Big Data and the Cloud: Why HP and Dell are Fighting Over 3PAR
HP today submitted a proposal to 3PAR to acquire the company for $24 a share, a 33% premium over the offer Dell made last week. This puts the value of 3PAR at nearly $1.6B today — whereas the company’s valuation had never come anywhere close to approaching $1B prior to Dell’s offer.
Interestingly, in June, 3PAR’s CEO Dave Scott in a Q&A session with analysts that I attended specifically stated that one of the reasons in his opinion that 3PAR had not been pursued by potential acquirers at this point in time was that companies were afraid to start a bidding war and lose. While self-serving, I thought this perspective was interesting and it seems to be playing out on the main business stage this week. In a conference call today, HP admitted that it had previously made a bid for 3PAR. We can only assume that it was rejected by 3PAR because the company felt it could do better than whatever HP’s original mystery offer was. Once Dell offered 3PAR an 80%+ premium, HP saw that there was other interest in 3PAR and David Scott’s bidding war scenario started to play itself out.

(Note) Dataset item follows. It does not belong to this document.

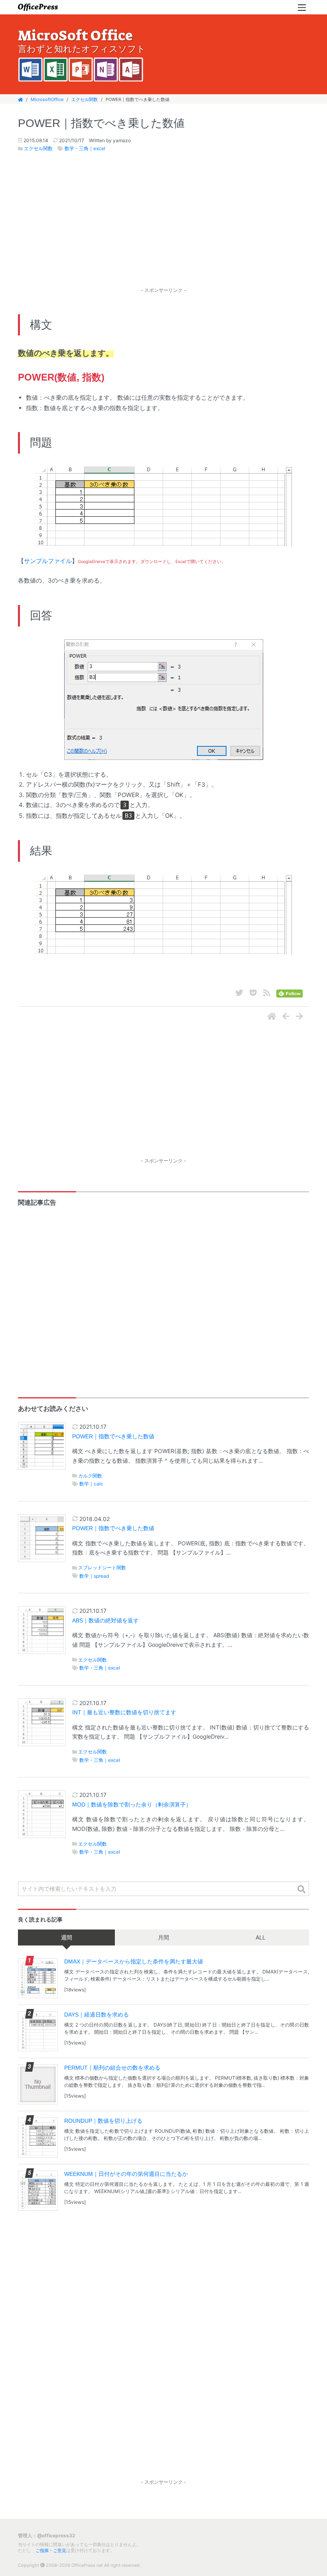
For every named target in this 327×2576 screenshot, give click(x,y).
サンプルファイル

This is an amazing story. Here’s a company, 3PAR cruising along – growing at a 2-year clip of around 25%. It’s a public company so potential acquirers have plenty of information about the firm and while it’s doing okay, the stock really hasn’t done much since its IPO in 2007. Then, in the span of a week, the market increases the value of the company from $630M to $1.6B – go figure.
It’s all About the Cloud
3PAR is a technology company that, while it has some F1000 companies on its customer list, it serves a lot of small and mid-sized firms, including cloud service providers. Its main emphasis since day one has been on simplifying IT and from its inception it has focused on what it calls “utility computing.” The company first started using this term in 1999 and the market has come around to its way of thinking with the now famous cloud computing moniker.
According to 3PAR’s Dave Scott, there are two tectonic shifts occurring within the IT industry:
The move from distributed to utility-based computing (i.e. physically dedicated to secure multi-tenant sites).
The transition from internal data center to externally hosted cloud infrastructure services.
His premise has been that these shifts are fundamentally changing storage requirements by emphasizing two key attributes, agility – the ability to rapidly provision capacity and handle a diverse set of applications/workloads — and efficiency – the ability to utilize assets more effectively to deliver lower operational costs. Simplification is a pre-requisite to these attributes as complexity slows people down and increases expenses.
The angle on these developments for small and mid-sized firms is that they are at the heart of the industry’s shifts. They don’t have the sunk costs and resources of large firms and as such they gravitate sooner to technologies produced by companies like 3PAR because they solve a real problem. 3PAR has caught lightning in a bottle and has gone from a small innovator to an asset that larger more established companies covet.
The reason is 3PAR and companies like it are perfectly positioned to deliver technology to cloud service providers and the companies they serve which include many smaller and mid-sized firms. The writing is on the wall. A critical element of cloud computing, whether internal (private) or external (public) is data; ‘little data’ coming from an Internet of connected devices that feeds ‘big data’ from data warehouses, business intelligence systems, customer data and truckloads of content driving business activities. The infrastructure supporting the capture and processing of this data has to be capable of existing in a cloud scenario. What does that mean? It means the infrastructure has to be simple to manage, autonomic, secure (especially in a multi-tenant context) and rock solid. This is the type of storage that 3PAR makes and why companies like Dell and HP are fighting over the company.
Check out this chart that 3PAR shared with us that shows its penetration into leading cloud service providers. While I know that cloud guys buy a little bit of everything it’s not a bad list at all. And if you look around, there aren’t a lot of assets like 3PAR left, which is why its stock price has more than doubled in a week. HP picked up Lefthand, Dell buys EqualLogic, IBM buys XIV – it’s really 3PAR and Compellent left – gee any guesses on what’s been happening to Compellent’s stock lately?
It used to be the case that small and mid-sized customers would watch larger companies set technology trends. The consumerization of IT has flipped this trend and the little guys and the companies that serve them – namely cloud service providers – are the ones to watch.